• Task prompt:
Starting from the line that holds "The height and width of the screenshot is (753, 1200).", print every line through the end of the records, first and last included.

[Stored records]
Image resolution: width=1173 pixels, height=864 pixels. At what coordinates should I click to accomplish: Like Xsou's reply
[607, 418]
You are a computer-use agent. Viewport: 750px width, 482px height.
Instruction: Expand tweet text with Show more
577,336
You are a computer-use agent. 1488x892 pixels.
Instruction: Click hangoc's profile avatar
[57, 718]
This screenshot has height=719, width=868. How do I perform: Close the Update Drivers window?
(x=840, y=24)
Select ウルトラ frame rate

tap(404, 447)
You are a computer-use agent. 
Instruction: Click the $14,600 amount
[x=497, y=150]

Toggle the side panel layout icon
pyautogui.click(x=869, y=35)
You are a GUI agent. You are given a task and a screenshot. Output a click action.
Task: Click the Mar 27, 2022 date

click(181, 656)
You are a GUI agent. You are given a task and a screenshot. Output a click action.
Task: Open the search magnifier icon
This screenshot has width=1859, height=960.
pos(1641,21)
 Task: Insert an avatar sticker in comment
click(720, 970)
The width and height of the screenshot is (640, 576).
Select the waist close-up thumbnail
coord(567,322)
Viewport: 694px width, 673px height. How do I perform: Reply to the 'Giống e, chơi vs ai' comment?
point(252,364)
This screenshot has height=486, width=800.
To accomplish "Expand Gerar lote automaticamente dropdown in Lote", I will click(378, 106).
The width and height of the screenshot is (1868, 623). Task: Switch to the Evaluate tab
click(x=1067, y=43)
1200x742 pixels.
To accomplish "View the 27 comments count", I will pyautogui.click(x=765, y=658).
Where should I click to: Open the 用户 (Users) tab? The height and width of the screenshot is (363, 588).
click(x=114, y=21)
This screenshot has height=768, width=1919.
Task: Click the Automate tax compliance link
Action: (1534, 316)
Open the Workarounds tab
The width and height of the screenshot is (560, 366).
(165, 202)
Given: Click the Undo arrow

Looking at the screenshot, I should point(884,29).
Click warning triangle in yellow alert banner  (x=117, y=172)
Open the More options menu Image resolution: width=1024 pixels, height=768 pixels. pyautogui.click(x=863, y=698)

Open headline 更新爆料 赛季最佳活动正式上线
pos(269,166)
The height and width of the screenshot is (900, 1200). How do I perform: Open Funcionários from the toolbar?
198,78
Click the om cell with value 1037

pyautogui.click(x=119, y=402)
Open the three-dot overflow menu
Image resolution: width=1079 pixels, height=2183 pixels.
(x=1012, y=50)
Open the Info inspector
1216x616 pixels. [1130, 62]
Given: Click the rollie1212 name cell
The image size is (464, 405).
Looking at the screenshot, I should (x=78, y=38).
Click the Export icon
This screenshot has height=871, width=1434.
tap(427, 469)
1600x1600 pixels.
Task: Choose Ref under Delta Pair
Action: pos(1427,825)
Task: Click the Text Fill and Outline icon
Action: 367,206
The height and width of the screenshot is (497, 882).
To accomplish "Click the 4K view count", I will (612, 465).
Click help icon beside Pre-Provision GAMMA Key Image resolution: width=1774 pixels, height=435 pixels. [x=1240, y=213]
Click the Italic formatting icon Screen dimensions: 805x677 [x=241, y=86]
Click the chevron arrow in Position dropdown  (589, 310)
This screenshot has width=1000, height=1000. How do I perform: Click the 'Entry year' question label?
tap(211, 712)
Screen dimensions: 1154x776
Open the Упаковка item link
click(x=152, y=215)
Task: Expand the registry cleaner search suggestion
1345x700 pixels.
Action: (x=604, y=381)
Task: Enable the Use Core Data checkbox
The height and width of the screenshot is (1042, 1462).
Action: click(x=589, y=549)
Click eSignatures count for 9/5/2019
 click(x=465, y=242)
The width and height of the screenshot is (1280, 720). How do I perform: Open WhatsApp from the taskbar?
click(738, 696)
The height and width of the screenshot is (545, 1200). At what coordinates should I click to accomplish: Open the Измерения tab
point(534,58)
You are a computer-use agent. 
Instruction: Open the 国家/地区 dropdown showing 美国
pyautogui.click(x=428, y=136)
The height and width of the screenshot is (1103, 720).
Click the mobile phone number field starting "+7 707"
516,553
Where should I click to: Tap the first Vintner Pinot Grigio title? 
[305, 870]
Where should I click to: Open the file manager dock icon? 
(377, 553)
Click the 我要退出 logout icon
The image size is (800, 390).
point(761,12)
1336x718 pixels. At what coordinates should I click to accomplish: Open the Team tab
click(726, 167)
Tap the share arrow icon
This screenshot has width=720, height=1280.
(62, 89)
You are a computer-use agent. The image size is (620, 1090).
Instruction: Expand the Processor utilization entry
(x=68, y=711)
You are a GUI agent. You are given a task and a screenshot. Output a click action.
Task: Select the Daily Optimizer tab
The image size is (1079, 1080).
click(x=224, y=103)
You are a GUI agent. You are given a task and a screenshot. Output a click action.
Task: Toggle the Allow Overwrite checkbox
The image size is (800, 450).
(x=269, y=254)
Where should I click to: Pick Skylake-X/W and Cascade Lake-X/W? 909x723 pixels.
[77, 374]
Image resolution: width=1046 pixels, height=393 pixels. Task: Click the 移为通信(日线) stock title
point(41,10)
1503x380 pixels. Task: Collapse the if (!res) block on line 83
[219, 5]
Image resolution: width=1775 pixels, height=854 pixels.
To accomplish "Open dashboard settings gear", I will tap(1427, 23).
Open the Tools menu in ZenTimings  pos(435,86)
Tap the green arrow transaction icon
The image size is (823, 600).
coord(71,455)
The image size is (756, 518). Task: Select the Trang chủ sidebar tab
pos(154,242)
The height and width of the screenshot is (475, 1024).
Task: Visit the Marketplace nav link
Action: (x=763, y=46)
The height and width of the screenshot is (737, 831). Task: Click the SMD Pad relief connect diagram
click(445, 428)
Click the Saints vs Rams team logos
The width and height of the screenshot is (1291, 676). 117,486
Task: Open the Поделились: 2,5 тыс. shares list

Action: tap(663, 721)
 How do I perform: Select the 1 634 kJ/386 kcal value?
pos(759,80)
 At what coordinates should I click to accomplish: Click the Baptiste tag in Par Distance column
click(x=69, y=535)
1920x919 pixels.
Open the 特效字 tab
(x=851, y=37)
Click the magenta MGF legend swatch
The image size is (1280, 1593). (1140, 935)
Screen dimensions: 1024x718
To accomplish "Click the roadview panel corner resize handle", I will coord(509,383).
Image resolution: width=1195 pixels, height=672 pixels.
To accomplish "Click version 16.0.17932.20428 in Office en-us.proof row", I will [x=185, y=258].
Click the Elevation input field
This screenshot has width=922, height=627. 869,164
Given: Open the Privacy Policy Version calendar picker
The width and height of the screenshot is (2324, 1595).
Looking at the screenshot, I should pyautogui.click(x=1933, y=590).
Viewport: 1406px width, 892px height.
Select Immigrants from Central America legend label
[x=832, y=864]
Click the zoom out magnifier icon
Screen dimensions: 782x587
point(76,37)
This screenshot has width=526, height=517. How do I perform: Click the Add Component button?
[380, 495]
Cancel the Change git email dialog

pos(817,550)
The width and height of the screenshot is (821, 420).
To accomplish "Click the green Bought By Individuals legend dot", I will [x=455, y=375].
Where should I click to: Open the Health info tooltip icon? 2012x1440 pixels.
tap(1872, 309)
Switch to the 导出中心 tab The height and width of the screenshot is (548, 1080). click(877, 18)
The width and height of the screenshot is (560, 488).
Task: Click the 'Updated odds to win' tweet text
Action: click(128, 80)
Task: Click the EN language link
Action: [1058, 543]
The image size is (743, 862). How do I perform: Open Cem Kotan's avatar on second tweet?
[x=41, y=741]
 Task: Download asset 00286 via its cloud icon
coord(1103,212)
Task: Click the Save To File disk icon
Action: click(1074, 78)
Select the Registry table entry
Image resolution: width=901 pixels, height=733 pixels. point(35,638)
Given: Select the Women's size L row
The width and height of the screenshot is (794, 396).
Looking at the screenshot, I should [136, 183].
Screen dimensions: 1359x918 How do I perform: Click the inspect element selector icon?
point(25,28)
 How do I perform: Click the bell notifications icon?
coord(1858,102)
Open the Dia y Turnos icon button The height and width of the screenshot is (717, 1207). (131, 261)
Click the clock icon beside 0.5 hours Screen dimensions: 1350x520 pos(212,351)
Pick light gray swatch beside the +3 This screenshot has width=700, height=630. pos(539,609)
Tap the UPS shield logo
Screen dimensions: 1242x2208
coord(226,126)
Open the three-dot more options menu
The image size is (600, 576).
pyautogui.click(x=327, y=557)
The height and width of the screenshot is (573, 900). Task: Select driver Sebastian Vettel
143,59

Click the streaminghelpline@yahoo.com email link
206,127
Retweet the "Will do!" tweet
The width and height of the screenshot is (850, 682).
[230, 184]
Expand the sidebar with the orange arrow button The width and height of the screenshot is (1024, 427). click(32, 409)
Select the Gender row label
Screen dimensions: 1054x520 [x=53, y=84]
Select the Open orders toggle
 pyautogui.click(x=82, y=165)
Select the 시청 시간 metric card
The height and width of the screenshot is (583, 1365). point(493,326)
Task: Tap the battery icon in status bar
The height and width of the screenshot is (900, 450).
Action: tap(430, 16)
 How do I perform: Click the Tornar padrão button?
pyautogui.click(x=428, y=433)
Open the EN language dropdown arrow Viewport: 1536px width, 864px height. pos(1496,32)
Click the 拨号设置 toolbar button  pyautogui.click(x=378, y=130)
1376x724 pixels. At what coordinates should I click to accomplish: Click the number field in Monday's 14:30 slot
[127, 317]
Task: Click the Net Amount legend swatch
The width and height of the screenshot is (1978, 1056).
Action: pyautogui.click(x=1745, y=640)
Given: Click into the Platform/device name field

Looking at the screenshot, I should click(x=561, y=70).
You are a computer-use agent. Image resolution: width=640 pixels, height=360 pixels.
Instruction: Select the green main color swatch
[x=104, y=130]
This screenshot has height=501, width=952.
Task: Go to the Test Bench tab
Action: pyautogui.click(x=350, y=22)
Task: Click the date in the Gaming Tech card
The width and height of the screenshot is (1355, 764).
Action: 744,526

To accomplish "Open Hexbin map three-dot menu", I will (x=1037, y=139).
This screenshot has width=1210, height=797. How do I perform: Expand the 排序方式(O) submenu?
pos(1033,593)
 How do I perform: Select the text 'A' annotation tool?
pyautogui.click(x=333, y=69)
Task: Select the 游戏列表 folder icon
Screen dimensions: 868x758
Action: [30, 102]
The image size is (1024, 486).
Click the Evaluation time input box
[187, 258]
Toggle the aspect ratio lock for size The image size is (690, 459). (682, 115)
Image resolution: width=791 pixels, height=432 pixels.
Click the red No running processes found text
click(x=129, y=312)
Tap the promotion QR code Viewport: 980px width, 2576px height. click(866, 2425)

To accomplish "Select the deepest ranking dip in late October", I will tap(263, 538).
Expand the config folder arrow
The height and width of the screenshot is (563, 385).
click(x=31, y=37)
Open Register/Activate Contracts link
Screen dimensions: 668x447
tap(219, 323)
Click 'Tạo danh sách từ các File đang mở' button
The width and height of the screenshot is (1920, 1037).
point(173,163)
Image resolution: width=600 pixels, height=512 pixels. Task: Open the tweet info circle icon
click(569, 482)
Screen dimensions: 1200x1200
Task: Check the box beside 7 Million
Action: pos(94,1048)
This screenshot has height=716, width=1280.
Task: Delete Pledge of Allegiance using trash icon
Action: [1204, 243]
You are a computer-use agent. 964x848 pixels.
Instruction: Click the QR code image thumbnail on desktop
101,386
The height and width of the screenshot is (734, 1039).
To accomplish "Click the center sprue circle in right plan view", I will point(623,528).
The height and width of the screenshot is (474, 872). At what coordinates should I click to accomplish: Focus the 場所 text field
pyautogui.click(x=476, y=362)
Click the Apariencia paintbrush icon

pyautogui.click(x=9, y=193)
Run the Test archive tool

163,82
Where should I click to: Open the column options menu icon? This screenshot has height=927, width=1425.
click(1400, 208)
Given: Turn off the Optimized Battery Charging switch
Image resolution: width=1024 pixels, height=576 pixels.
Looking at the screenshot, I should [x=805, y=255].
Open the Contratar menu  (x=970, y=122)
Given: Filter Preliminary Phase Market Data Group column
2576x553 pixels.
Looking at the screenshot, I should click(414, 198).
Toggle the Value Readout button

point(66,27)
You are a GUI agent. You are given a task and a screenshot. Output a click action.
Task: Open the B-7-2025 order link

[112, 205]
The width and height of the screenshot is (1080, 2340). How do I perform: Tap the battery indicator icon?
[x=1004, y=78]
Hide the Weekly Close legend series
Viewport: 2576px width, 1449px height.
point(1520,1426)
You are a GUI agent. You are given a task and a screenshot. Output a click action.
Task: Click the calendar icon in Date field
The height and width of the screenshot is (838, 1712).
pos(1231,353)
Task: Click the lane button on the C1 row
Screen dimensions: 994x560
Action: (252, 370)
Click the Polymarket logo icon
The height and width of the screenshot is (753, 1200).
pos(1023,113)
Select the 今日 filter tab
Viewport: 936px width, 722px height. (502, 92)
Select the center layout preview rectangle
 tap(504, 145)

• Exercise response:
The height and width of the screenshot is (753, 1200).
pos(1023,113)
Select the 今日 filter tab
Viewport: 936px width, 722px height. (502, 92)
Select the center layout preview rectangle
 tap(504, 145)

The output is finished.